## PROMPT:
Beginning with the line that contains "Italien (108, 2105)" and concluding with the final line of the listing below, output each line exactly, and only those lines.

## EXTRACTED RECORDS:
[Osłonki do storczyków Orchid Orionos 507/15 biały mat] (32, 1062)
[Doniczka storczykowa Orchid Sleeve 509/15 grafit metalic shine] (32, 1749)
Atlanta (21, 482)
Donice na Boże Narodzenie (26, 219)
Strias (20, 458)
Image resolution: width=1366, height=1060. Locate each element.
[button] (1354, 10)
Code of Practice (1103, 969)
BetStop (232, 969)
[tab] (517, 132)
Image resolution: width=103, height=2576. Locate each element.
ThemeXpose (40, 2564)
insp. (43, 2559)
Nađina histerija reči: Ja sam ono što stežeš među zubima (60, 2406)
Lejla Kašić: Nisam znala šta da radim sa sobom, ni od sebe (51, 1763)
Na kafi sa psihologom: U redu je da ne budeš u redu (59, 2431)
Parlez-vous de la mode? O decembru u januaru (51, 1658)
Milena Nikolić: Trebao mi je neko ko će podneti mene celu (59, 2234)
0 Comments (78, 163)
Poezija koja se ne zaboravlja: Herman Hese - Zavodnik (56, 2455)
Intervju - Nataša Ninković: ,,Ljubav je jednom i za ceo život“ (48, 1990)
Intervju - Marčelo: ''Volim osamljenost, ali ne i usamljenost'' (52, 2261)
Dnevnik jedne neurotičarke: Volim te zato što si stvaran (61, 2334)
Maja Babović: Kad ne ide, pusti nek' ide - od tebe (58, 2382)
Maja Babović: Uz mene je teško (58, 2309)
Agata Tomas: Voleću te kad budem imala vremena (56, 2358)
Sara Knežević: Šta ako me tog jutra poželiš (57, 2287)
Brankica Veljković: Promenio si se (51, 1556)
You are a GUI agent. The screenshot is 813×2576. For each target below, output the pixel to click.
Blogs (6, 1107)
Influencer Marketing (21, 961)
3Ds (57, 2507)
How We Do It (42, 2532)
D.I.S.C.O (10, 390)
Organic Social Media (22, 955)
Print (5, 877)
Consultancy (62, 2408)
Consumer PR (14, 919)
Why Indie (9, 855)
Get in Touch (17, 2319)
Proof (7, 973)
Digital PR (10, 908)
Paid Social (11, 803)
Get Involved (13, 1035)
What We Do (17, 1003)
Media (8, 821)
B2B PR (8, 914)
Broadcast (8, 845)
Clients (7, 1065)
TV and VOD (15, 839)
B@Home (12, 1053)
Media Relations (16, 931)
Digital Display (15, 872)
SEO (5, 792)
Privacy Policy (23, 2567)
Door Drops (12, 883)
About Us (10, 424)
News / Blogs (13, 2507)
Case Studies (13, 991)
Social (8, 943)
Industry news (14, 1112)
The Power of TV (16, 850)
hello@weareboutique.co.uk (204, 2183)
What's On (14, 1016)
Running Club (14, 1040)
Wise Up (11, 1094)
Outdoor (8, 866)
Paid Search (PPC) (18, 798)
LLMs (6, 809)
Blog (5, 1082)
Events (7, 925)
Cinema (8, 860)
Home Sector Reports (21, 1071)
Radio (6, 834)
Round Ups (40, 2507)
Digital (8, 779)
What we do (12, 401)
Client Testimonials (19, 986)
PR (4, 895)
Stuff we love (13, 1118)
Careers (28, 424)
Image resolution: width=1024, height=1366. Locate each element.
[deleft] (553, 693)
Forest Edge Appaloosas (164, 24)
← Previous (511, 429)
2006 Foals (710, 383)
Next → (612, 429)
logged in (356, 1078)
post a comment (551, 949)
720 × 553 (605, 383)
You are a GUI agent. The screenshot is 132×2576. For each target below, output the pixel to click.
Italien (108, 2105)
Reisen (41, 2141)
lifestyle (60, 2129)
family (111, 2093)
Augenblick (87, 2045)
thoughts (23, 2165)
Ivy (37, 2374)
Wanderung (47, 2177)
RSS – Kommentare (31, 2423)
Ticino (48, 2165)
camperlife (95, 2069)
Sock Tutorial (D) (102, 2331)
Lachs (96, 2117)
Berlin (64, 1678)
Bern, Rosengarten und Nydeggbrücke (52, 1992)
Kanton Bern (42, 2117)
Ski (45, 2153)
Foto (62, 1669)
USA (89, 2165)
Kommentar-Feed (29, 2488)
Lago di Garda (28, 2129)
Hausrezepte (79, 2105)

## RESULT OF THE EXERCISE:
Italien (108, 2105)
Reisen (41, 2141)
lifestyle (60, 2129)
family (111, 2093)
Augenblick (87, 2045)
thoughts (23, 2165)
Ivy (37, 2374)
Wanderung (47, 2177)
RSS – Kommentare (31, 2423)
Ticino (48, 2165)
camperlife (95, 2069)
Sock Tutorial (D) (102, 2331)
Lachs (96, 2117)
Berlin (64, 1678)
Bern, Rosengarten und Nydeggbrücke (52, 1992)
Kanton Bern (42, 2117)
Ski (45, 2153)
Foto (62, 1669)
USA (89, 2165)
Kommentar-Feed (29, 2488)
Lago di Garda (28, 2129)
Hausrezepte (79, 2105)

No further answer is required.